Stored data entries
^^^^^^^^^^^^^^^^
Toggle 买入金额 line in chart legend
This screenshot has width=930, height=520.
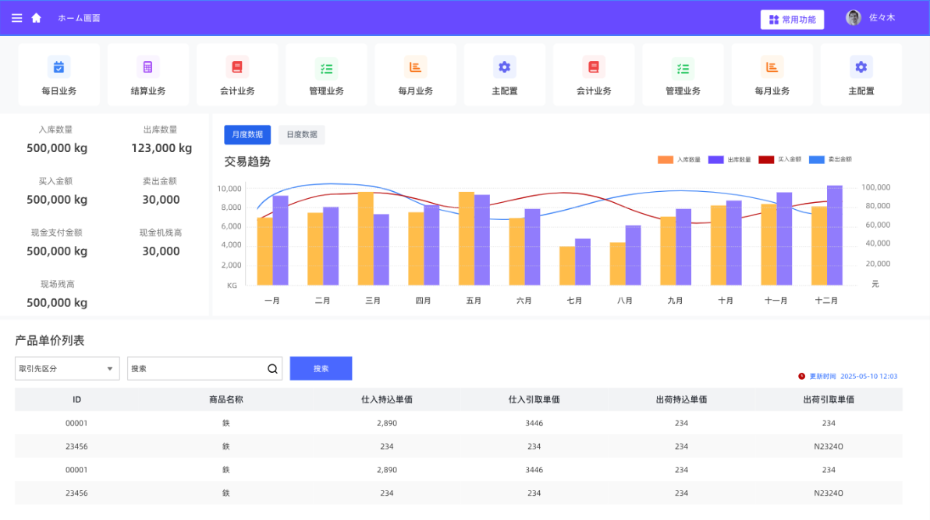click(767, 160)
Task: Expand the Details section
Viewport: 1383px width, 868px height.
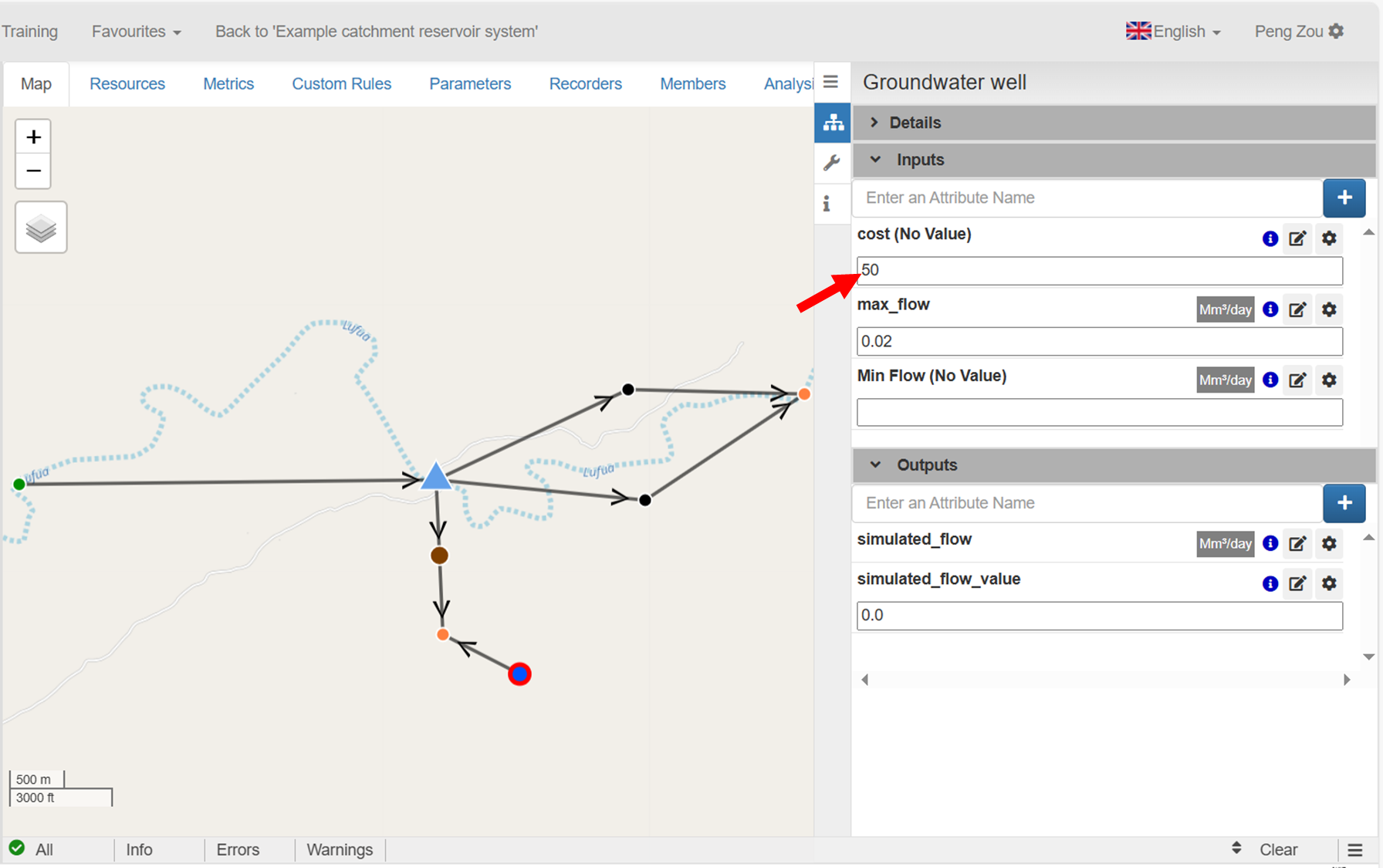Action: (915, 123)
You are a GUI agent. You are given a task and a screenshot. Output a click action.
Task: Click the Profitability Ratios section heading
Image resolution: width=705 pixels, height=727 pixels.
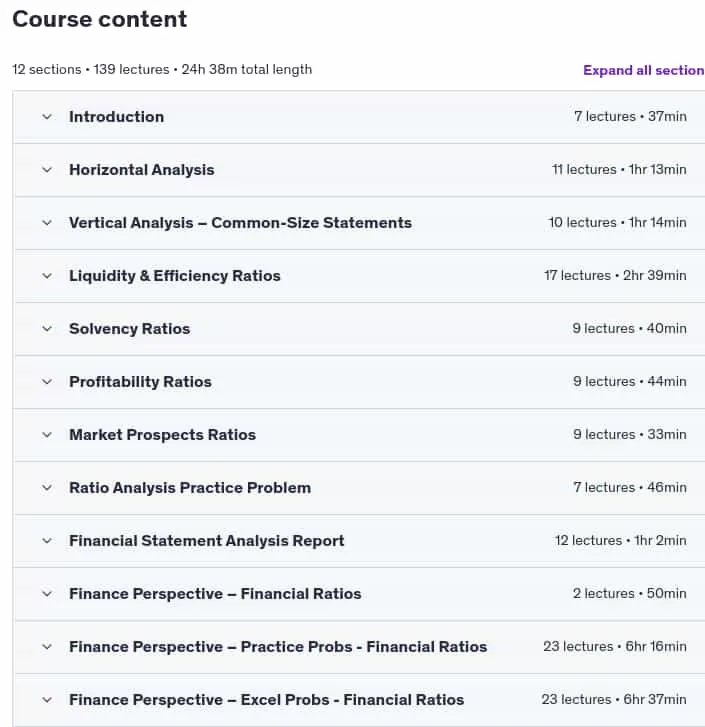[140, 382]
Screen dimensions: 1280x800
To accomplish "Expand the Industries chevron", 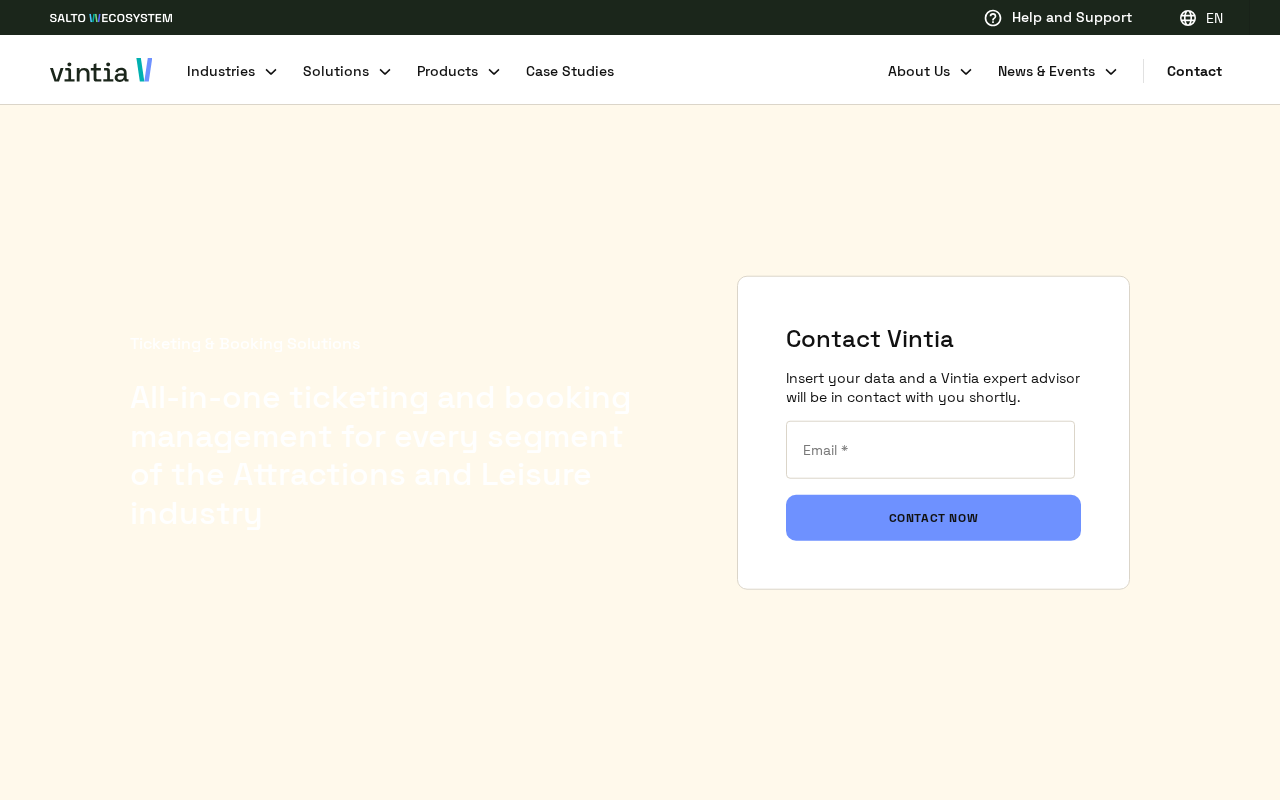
^^^^^^^^^^^^^^^^
### What is expected
Your reply should hold every line above exactly as written and none of the pictures.

### Result
Toggle 买入金额 line in chart legend
This screenshot has width=930, height=520.
click(767, 160)
Task: Expand the Details section
Viewport: 1383px width, 868px height.
Action: (915, 123)
You are a GUI agent. You are given a task and a screenshot. Output a click action.
Task: Click the Profitability Ratios section heading
Image resolution: width=705 pixels, height=727 pixels.
[140, 382]
Screen dimensions: 1280x800
To accomplish "Expand the Industries chevron", 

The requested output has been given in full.